Exercise description: Keeping each line intact, print the whole listing.

==== Records for the task ====

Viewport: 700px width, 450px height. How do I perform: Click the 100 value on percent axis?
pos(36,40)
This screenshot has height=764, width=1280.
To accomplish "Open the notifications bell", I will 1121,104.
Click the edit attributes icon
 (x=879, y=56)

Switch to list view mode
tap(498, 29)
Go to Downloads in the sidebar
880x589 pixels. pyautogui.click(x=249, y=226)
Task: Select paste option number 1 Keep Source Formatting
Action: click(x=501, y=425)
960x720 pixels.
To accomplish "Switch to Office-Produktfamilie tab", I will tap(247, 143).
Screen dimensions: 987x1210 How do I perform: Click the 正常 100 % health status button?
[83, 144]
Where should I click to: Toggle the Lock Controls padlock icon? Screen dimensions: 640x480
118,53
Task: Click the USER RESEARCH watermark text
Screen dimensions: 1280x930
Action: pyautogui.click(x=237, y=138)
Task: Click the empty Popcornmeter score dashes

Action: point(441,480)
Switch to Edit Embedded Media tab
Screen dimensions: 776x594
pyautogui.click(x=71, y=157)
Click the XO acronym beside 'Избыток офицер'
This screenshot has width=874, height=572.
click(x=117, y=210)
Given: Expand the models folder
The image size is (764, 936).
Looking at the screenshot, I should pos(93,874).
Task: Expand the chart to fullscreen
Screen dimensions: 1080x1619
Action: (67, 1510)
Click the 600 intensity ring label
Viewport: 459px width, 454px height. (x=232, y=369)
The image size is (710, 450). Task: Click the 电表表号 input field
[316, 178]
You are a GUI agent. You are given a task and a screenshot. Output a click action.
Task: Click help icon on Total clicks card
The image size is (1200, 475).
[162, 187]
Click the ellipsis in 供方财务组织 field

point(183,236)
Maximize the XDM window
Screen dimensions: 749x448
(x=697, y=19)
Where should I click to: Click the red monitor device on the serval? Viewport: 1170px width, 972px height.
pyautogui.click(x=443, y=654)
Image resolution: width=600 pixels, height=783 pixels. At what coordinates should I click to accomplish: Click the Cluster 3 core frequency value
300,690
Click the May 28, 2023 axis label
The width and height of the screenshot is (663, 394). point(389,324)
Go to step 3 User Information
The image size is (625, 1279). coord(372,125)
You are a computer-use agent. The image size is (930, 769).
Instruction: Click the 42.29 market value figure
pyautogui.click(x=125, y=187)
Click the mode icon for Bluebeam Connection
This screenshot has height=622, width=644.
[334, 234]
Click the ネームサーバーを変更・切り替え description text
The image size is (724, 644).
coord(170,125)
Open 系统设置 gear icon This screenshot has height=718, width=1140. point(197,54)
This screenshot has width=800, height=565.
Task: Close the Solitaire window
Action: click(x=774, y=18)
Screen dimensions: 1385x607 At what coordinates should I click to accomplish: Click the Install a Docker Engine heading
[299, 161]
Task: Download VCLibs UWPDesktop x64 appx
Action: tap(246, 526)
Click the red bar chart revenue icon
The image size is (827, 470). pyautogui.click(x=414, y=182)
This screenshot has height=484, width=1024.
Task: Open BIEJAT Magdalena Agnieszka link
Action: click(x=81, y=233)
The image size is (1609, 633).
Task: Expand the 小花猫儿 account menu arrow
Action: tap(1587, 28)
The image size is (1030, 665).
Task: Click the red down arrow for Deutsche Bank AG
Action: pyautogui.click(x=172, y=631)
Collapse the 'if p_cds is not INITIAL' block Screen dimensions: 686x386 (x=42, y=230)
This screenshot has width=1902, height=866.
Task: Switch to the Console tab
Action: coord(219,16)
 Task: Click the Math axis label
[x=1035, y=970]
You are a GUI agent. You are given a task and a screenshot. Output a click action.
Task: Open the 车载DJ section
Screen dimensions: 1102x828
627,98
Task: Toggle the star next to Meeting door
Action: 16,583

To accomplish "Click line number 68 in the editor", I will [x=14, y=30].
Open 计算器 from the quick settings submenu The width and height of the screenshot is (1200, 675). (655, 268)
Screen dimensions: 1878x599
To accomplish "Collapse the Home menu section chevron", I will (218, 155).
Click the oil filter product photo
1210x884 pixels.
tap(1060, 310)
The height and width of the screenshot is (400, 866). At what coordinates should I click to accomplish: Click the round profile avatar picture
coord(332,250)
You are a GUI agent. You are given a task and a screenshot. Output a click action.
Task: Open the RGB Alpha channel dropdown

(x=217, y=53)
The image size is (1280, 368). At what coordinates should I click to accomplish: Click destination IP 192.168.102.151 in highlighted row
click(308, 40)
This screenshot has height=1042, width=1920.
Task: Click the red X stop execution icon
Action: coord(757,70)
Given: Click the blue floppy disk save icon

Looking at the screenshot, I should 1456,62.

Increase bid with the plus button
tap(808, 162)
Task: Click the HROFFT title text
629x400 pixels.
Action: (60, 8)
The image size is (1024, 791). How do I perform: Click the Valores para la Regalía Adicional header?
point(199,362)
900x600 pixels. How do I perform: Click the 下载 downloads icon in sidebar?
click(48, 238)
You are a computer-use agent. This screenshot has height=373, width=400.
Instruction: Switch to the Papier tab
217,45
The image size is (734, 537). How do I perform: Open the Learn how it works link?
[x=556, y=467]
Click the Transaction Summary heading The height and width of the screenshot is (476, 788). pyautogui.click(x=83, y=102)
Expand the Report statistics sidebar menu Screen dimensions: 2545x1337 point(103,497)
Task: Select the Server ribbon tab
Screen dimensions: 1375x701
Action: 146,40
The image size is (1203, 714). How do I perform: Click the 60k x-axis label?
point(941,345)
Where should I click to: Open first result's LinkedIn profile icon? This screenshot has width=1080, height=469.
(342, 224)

====

Solved problem:
Viewport: 700px width, 450px height. How do I perform: Click the 100 value on percent axis?
pos(36,40)
This screenshot has height=764, width=1280.
To accomplish "Open the notifications bell", I will 1121,104.
Click the edit attributes icon
 (x=879, y=56)

Switch to list view mode
tap(498, 29)
Go to Downloads in the sidebar
880x589 pixels. pyautogui.click(x=249, y=226)
Task: Select paste option number 1 Keep Source Formatting
Action: click(x=501, y=425)
960x720 pixels.
To accomplish "Switch to Office-Produktfamilie tab", I will tap(247, 143).
Screen dimensions: 987x1210 How do I perform: Click the 正常 100 % health status button?
[83, 144]
Where should I click to: Toggle the Lock Controls padlock icon? Screen dimensions: 640x480
118,53
Task: Click the USER RESEARCH watermark text
Screen dimensions: 1280x930
Action: pyautogui.click(x=237, y=138)
Task: Click the empty Popcornmeter score dashes

Action: point(441,480)
Switch to Edit Embedded Media tab
Screen dimensions: 776x594
pyautogui.click(x=71, y=157)
Click the XO acronym beside 'Избыток офицер'
This screenshot has width=874, height=572.
click(x=117, y=210)
Given: Expand the models folder
The image size is (764, 936).
Looking at the screenshot, I should pos(93,874).
Task: Expand the chart to fullscreen
Screen dimensions: 1080x1619
Action: (67, 1510)
Click the 600 intensity ring label
Viewport: 459px width, 454px height. (x=232, y=369)
The image size is (710, 450). Task: Click the 电表表号 input field
[316, 178]
You are a GUI agent. You are given a task and a screenshot. Output a click action.
Task: Click help icon on Total clicks card
The image size is (1200, 475).
[162, 187]
Click the ellipsis in 供方财务组织 field

point(183,236)
Maximize the XDM window
Screen dimensions: 749x448
(x=697, y=19)
Where should I click to: Click the red monitor device on the serval? Viewport: 1170px width, 972px height.
pyautogui.click(x=443, y=654)
Image resolution: width=600 pixels, height=783 pixels. At what coordinates should I click to accomplish: Click the Cluster 3 core frequency value
300,690
Click the May 28, 2023 axis label
The width and height of the screenshot is (663, 394). point(389,324)
Go to step 3 User Information
The image size is (625, 1279). coord(372,125)
You are a computer-use agent. The image size is (930, 769).
Instruction: Click the 42.29 market value figure
pyautogui.click(x=125, y=187)
Click the mode icon for Bluebeam Connection
This screenshot has height=622, width=644.
[334, 234]
Click the ネームサーバーを変更・切り替え description text
The image size is (724, 644).
coord(170,125)
Open 系统设置 gear icon This screenshot has height=718, width=1140. point(197,54)
This screenshot has width=800, height=565.
Task: Close the Solitaire window
Action: click(x=774, y=18)
Screen dimensions: 1385x607 At what coordinates should I click to accomplish: Click the Install a Docker Engine heading
[299, 161]
Task: Download VCLibs UWPDesktop x64 appx
Action: tap(246, 526)
Click the red bar chart revenue icon
The image size is (827, 470). pyautogui.click(x=414, y=182)
This screenshot has height=484, width=1024.
Task: Open BIEJAT Magdalena Agnieszka link
Action: click(x=81, y=233)
The image size is (1609, 633).
Task: Expand the 小花猫儿 account menu arrow
Action: tap(1587, 28)
The image size is (1030, 665).
Task: Click the red down arrow for Deutsche Bank AG
Action: pyautogui.click(x=172, y=631)
Collapse the 'if p_cds is not INITIAL' block Screen dimensions: 686x386 (x=42, y=230)
This screenshot has width=1902, height=866.
Task: Switch to the Console tab
Action: coord(219,16)
 Task: Click the Math axis label
[x=1035, y=970]
You are a GUI agent. You are given a task and a screenshot. Output a click action.
Task: Open the 车载DJ section
Screen dimensions: 1102x828
627,98
Task: Toggle the star next to Meeting door
Action: 16,583

To accomplish "Click line number 68 in the editor", I will [x=14, y=30].
Open 计算器 from the quick settings submenu The width and height of the screenshot is (1200, 675). (655, 268)
Screen dimensions: 1878x599
To accomplish "Collapse the Home menu section chevron", I will (218, 155).
Click the oil filter product photo
1210x884 pixels.
tap(1060, 310)
The height and width of the screenshot is (400, 866). At what coordinates should I click to accomplish: Click the round profile avatar picture
coord(332,250)
You are a GUI agent. You are given a task and a screenshot. Output a click action.
Task: Open the RGB Alpha channel dropdown

(x=217, y=53)
The image size is (1280, 368). At what coordinates should I click to accomplish: Click destination IP 192.168.102.151 in highlighted row
click(308, 40)
This screenshot has height=1042, width=1920.
Task: Click the red X stop execution icon
Action: coord(757,70)
Given: Click the blue floppy disk save icon

Looking at the screenshot, I should 1456,62.

Increase bid with the plus button
tap(808, 162)
Task: Click the HROFFT title text
629x400 pixels.
Action: (60, 8)
The image size is (1024, 791). How do I perform: Click the Valores para la Regalía Adicional header?
point(199,362)
900x600 pixels. How do I perform: Click the 下载 downloads icon in sidebar?
click(48, 238)
You are a computer-use agent. This screenshot has height=373, width=400.
Instruction: Switch to the Papier tab
217,45
The image size is (734, 537). How do I perform: Open the Learn how it works link?
[x=556, y=467]
Click the Transaction Summary heading The height and width of the screenshot is (476, 788). pyautogui.click(x=83, y=102)
Expand the Report statistics sidebar menu Screen dimensions: 2545x1337 point(103,497)
Task: Select the Server ribbon tab
Screen dimensions: 1375x701
Action: 146,40
The image size is (1203, 714). How do I perform: Click the 60k x-axis label?
point(941,345)
Where should I click to: Open first result's LinkedIn profile icon? This screenshot has width=1080, height=469.
(342, 224)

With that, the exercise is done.